I will not, because of the time available.
If we do not stop a no-deal Brexit, a whole generation of families will be impoverished. “Project Fear” will become project reality. The Government’s own assessments, forced out last night, estimate that no deal will make our economy up to 9% weaker over 15 years. Food prices will rise and customs checks will cost British businesses £13 billion per year. This will make the 2008 recession seem like a blip. Hundreds of businesses and thousands more jobs will leave the country. The Governor of the Bank of England has warned that house prices will crash by up to a third.

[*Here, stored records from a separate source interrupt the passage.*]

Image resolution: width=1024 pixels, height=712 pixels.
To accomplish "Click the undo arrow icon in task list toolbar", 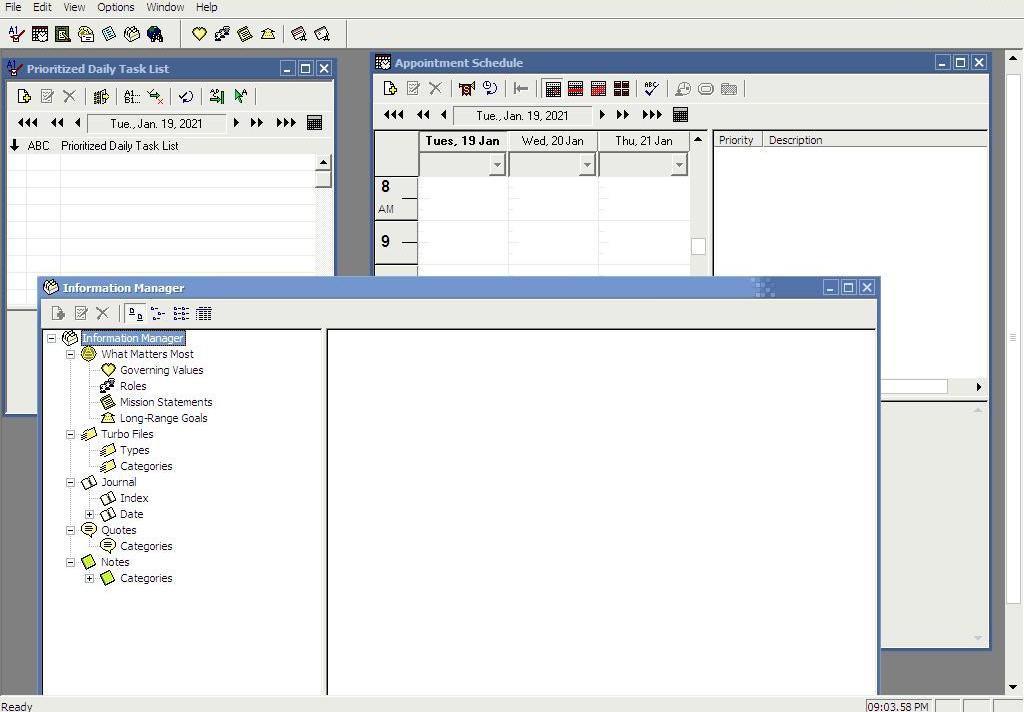I will coord(188,96).
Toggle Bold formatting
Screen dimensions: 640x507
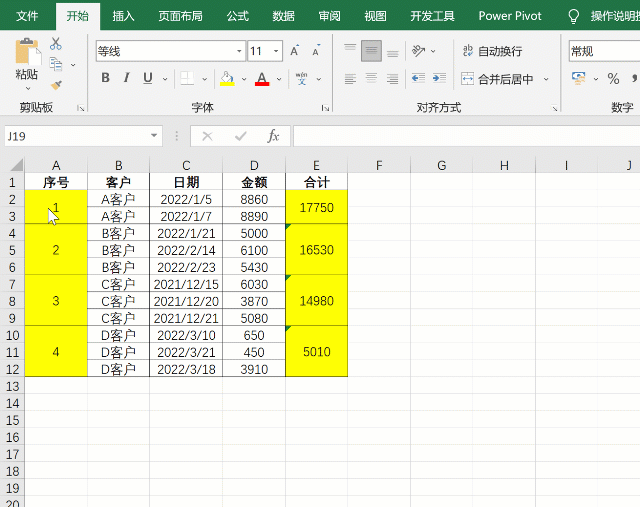pos(105,78)
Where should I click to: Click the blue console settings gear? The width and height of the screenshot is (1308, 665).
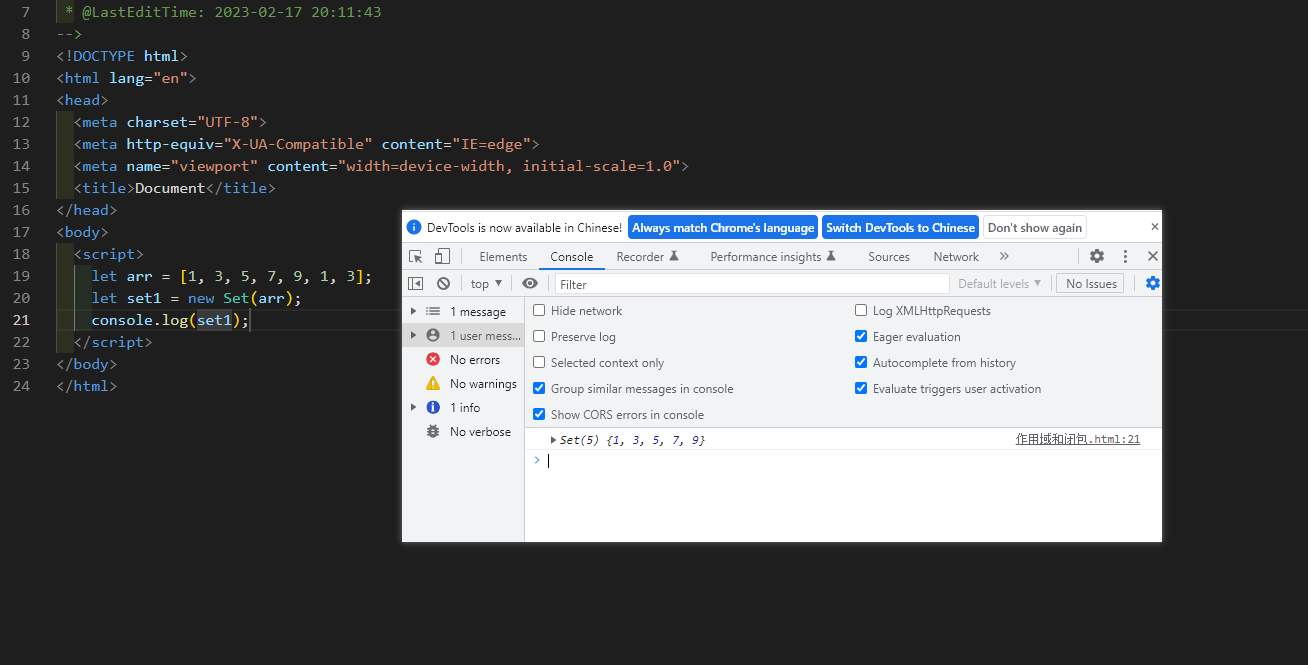pyautogui.click(x=1152, y=284)
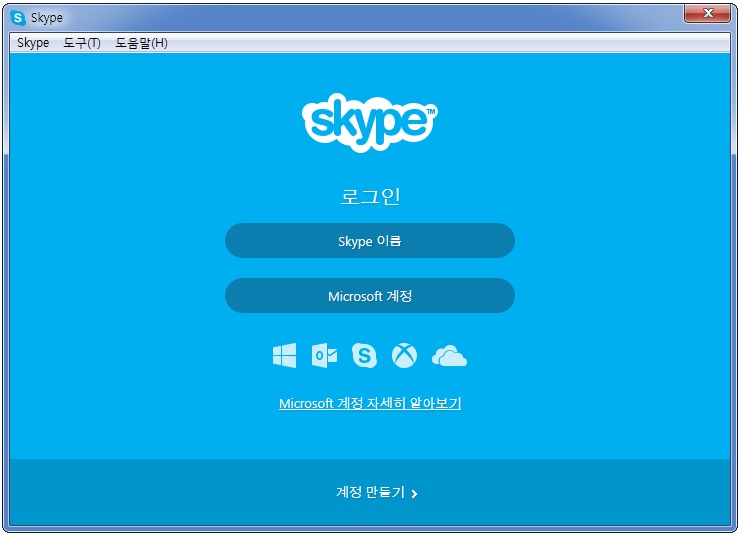Click the OneDrive cloud icon
The height and width of the screenshot is (534, 738).
[x=449, y=355]
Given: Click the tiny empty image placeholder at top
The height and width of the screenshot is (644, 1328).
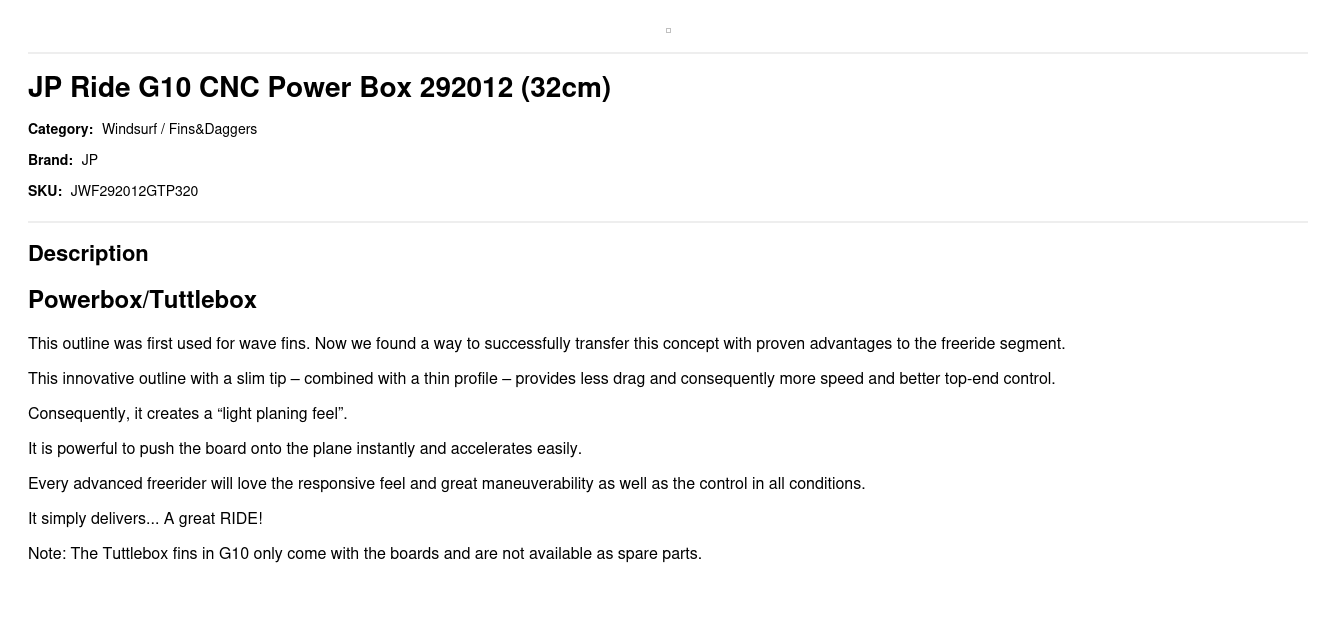Looking at the screenshot, I should (x=668, y=30).
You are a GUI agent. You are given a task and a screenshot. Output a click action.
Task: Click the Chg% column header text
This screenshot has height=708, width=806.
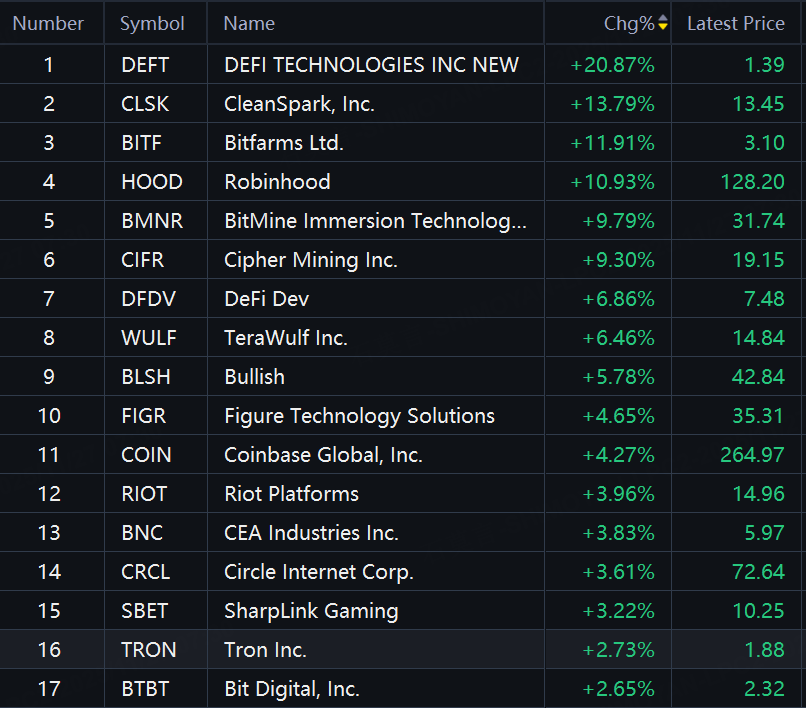tap(629, 24)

Sainsbury’s, Asda and Co-op told us that no deal will leave our shelves empty. The Health Secretary could not rule out medicine shortages causing early deaths. Britons living in Europe will lose their rights overnight. We will fall out of the EU’s crime-fighting agencies and lose the European arrest warrant. No-deal Brexit is a dereliction of the first duty of a Government, which is to keep the public safe, so I suggest to the Government that they should say tonight that they would vote against that no deal.

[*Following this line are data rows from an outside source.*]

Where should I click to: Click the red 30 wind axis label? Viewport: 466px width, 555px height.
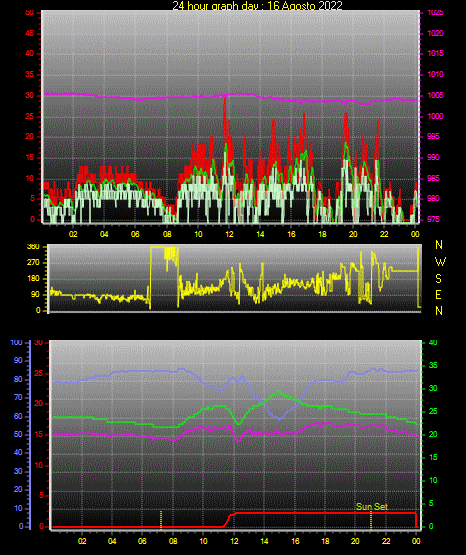coord(30,96)
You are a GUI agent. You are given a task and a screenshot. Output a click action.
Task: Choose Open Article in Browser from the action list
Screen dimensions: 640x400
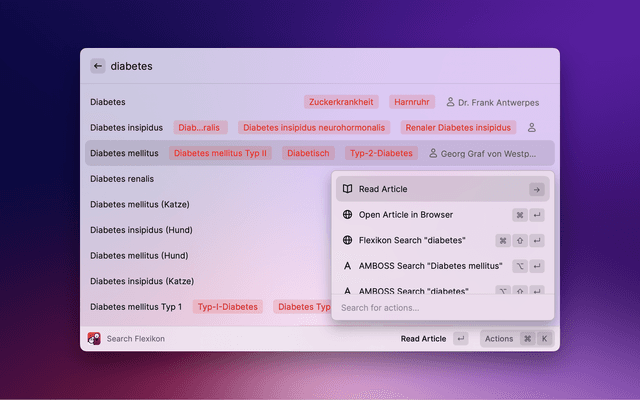[405, 215]
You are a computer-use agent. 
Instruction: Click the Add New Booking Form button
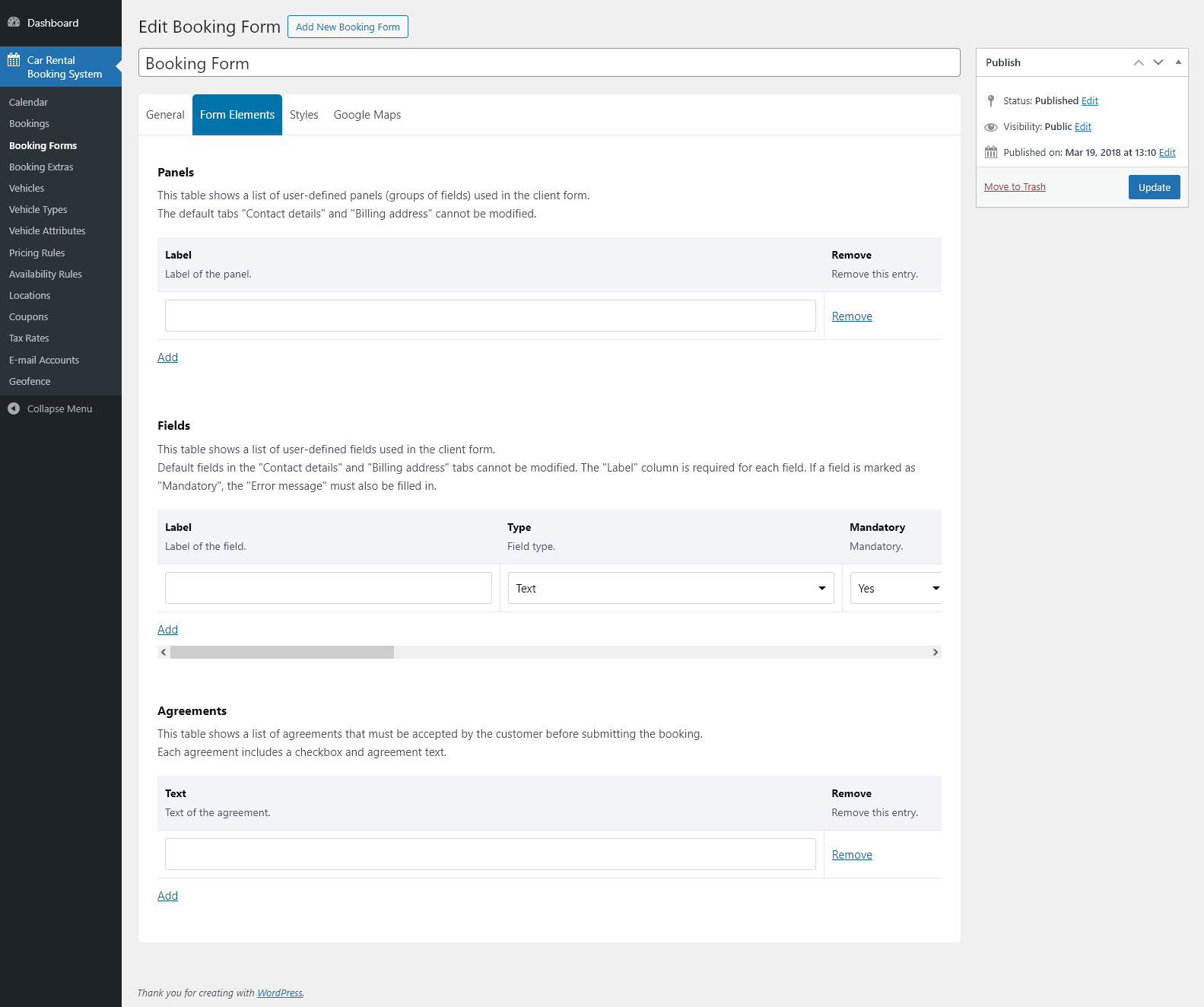[348, 27]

Crashing out of the EU without a deal would be the single greatest failure of this Government and of any Government in modern British history: a failure of leave campaigners to deliver the utopia they sold to voters in 2016; a failure of Parliament to stand up for our constituents; and, most of all, a failure of the Prime Minister to put the country before her party and her narrow self-interest. By refusing to rule it out herself, she is deliberately causing confusion, pain and panic. The Prime Minister has made a Faustian pact with the hard-right mob in her party who want to dismantle the EU’s social protections at any cost.
Brexit is a con by multi-millionaires to convince the poor that the metropolitan middle class has screwed them, knowing full well that the financial crisis is the fault of their own gambling on the markets and that Brexit is a chance to double down on it again. The Brexiteers have enough capital to profit out of this disaster, so I will call them out. The hon. Member for North East Somerset (Mr Rees-Mogg) has already moved two investment funds to Ireland. The right hon. Member for Wokingham (John Redwood) has campaigned for a hard Brexit while advising investors to pull their money out of the UK. Lord Lawson of Blaby has applied for French residency, Nigel Farage has got German passports for his children, and Sir James Dyson has moved his company headquarters to Singapore. Mr Speaker, leave really did mean leave for these men.
Let me say this directly to those who told us that Brexit was about taking back control. You do not have control when you are living in destitution. You do not have control when you cannot find work. You do not have control when your rights are sold off and dismantled for profit. There is no dignity in poverty, only shame. So shame on the ERG for what they are doing to this country. Shame on the Prime Minister for failing to say “no. And shame on anyone who would vote to make this country poorer. We should take no deal off the table.